Which war do we fight next?

August 16, 1999|By Richard Reeves

SAG HARBOR, N.Y. -- Decisions, decisions! Where should we go to war next? It looks like Montenegro. Or maybe Colombia.

Montenegro, as you know, is not a country, but rather a member of the Yugoslav Federation -- the same as Serbia. Except that Montenegro, which is now demanding independence, has only 500,000 people. It cannot defend itself against Slobodan Milosevich's Serbia, much less break away as a separate country.

Unless we help. Well, we, or rather NATO, do have troops all around there: 50,000 in Bosnia and 30,000 in Kosovo, which was only a Yugoslav province when we decided to go to war there. And, of course, we have those B-2 bombers in Missouri that know the way to the Balkans.

Newsday, the Long Island newspaper, seems to be leaning toward intervening there. The lead editorial on Wednesday was headlined: "Next, Montenegro? If it breaks from Yugoslavia, America and NATO may well have to come to its aid."

Indeed. We decided we could stabilize the endless and complicated civil wars of the Balkans. That could take a lot of time.

The New York Times seems to be looking toward war in Colombia, the third-largest country in South America. Or, at least, it published a demi-manifesto by Secretary of State Madeleine Albright last Tuesday under the headlines: "Colombia's Struggles and How We Can Help. Supporting a troubled nation means more than drug interdiction."

What more, you may ask? What more than the five soldiers who died in an airplane crash there last month? What more than $289 million in security aid, second only to what we send to Israel and Egypt as a Mideast peace package deal?

Civil wars

Secretary Albright describes Colombia as the most troubled country on its continent. That is certainly true. The civil wars there, which have been going on for 35 or 50 years, depending on whom you ask, do not even much involve the elected government at this point in the country's troubled history.

Rebel armies are fighting each other, right-wing paramilitaries linked perhaps to the Colombian army against two forces of left-wing guerrillas, which control huge areas of the country.

Some of the guerrilla strongholds are only 25 miles from the capital city, Bogota. At least a million people are displaced and living off the land, sometimes in daily fear of their lives.

The short way of saying the above is that neither the American nor the Colombian government is sure that elected officials control the army.

All sides (and the government, too) are connected and financed in some degree by the narcotics trade to the "North Star," which is what Colombians called the United States in earlier times. That was after President Theodore Roosevelt sort of took away part of their country, called it Panama, and built a canal across it from the Atlantic to the Pacific oceans.

That narcotics trade, according to U.S. numbers, accounts for more than 80 percent of the cocaine and much of the heroin so self-destructively prized by Americans. We have 200 American military trainers in-country already because of drugs.

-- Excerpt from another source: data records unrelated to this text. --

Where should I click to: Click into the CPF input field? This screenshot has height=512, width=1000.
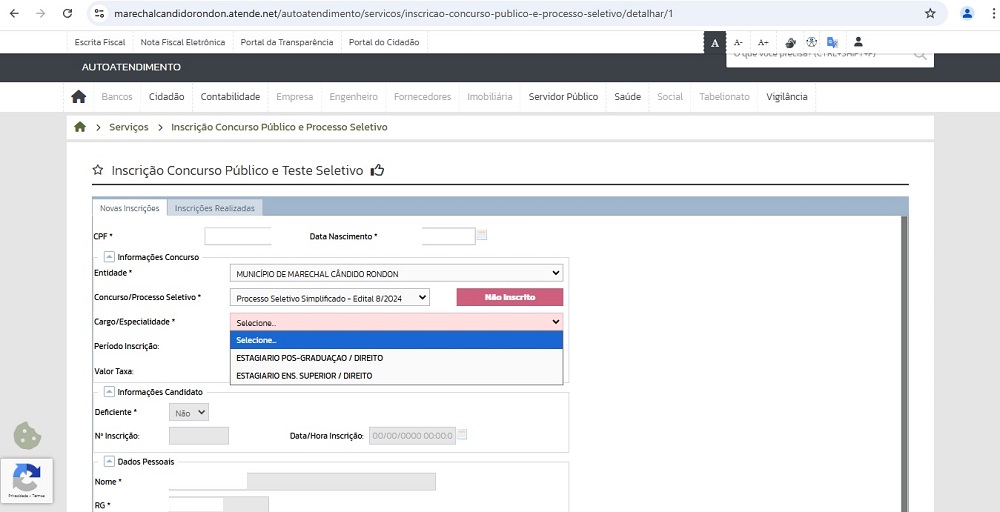tap(238, 237)
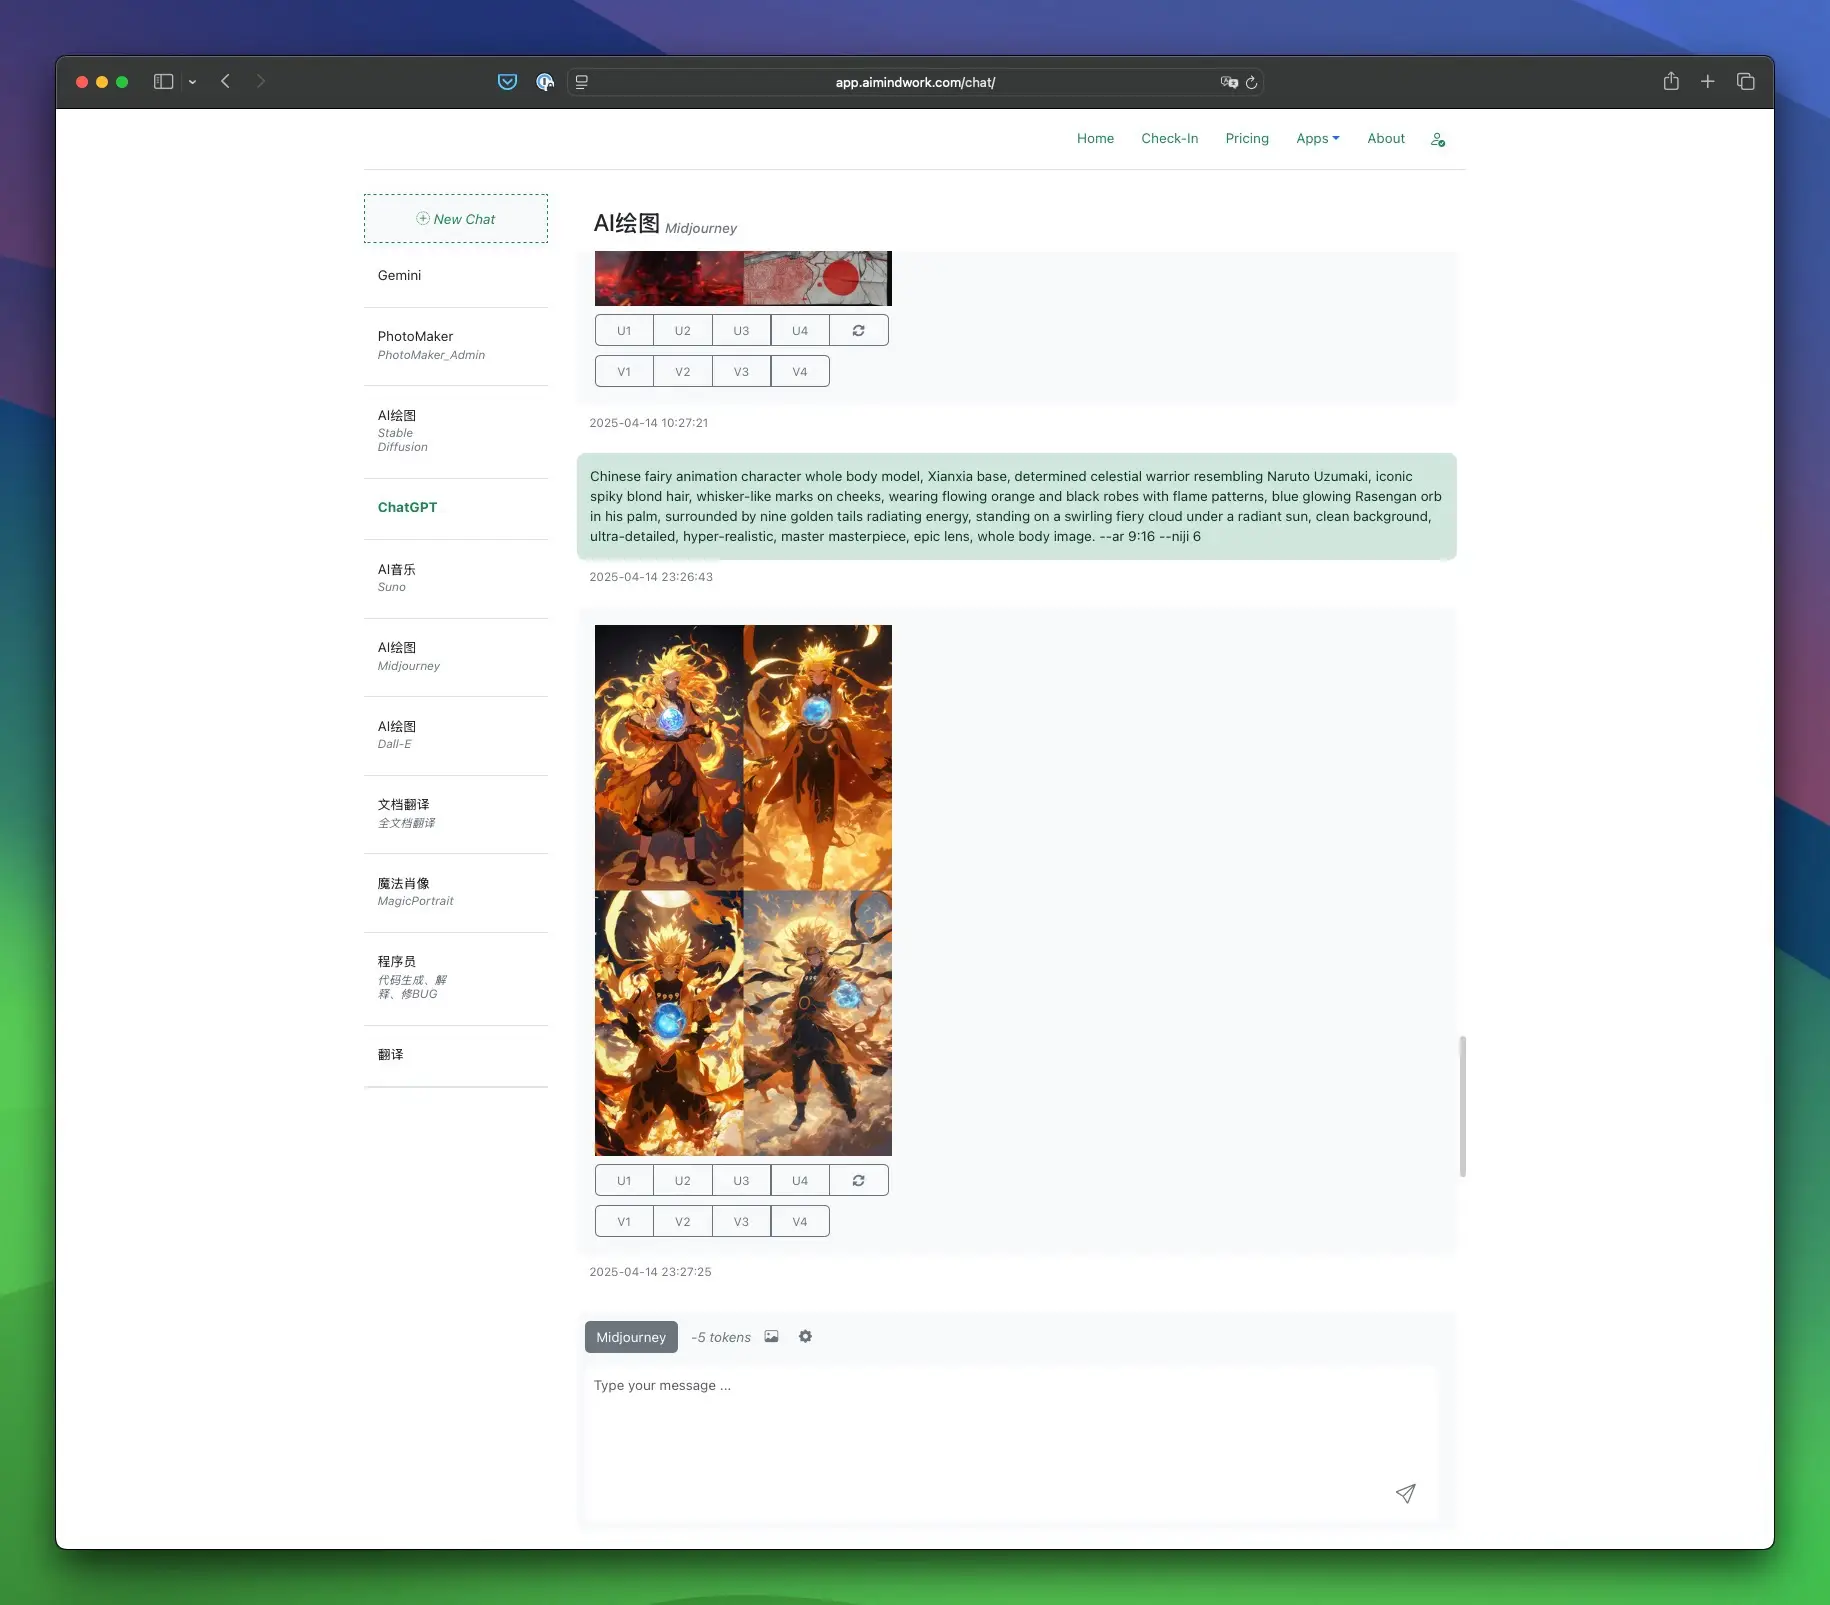Go to the Check-In page

(1169, 138)
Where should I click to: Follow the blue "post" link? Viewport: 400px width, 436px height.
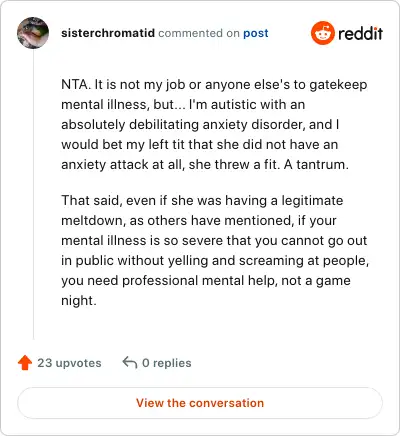[x=256, y=33]
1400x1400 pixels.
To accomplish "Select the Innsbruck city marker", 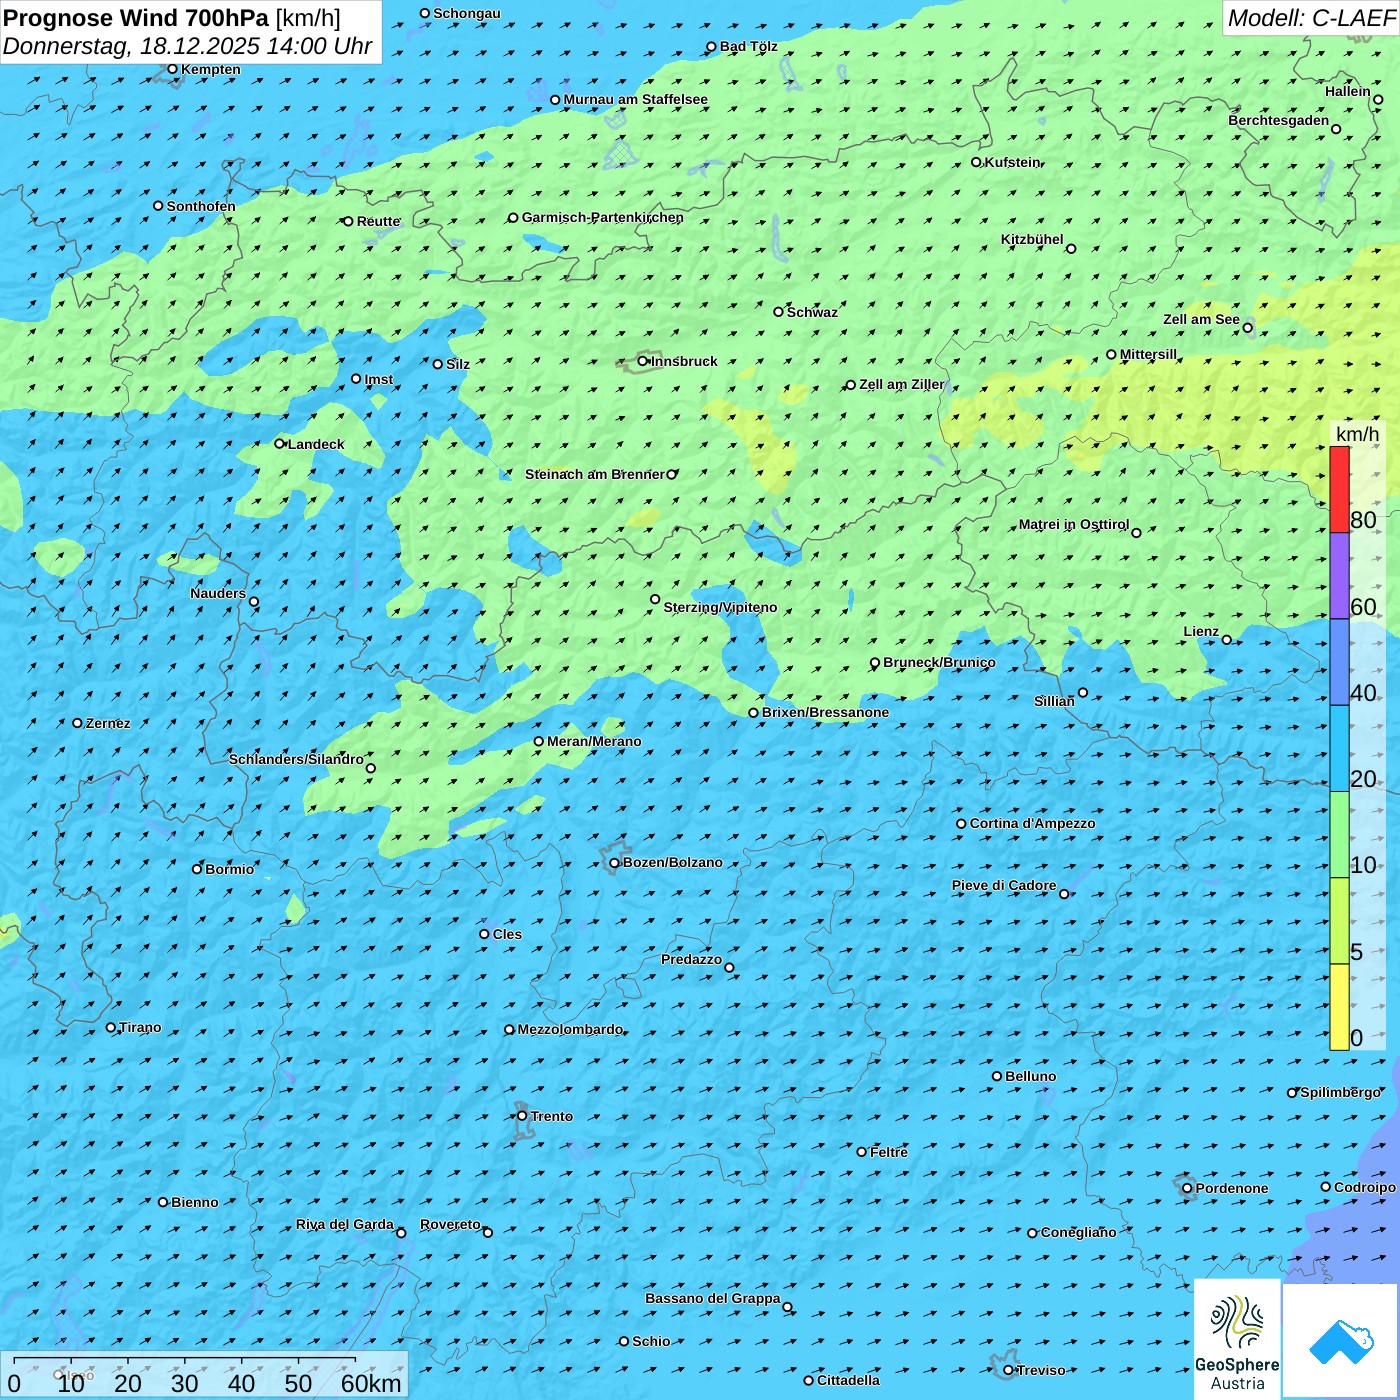I will (643, 361).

The five soldiers killed were trainers.

Our drug czar Barry McCaffrey wants to send $600 million more as part of a global increase of $1 billion in new drug aid.

Unclear proposal

It is not clear, at least to me, exactly what Secretary Albright is proposing. She ends her tract by saying: "Colombia's people are engaged in a vital test of democracy, a test they must pass themselves. But they should know that we understand the many dimensions and long-term nature of the problems they face, and that we will do all we can to help them."

In the old days, words like that meant send in the Marines. Recently, they have meant send in Cruise missiles. But something is going to happen there, in Colombia -- or in Montenegro. What we do probably depends on which one gets to us first on television with horrific pictures of people who look like us -- but are not.

Richard Reeves writes a syndicated column.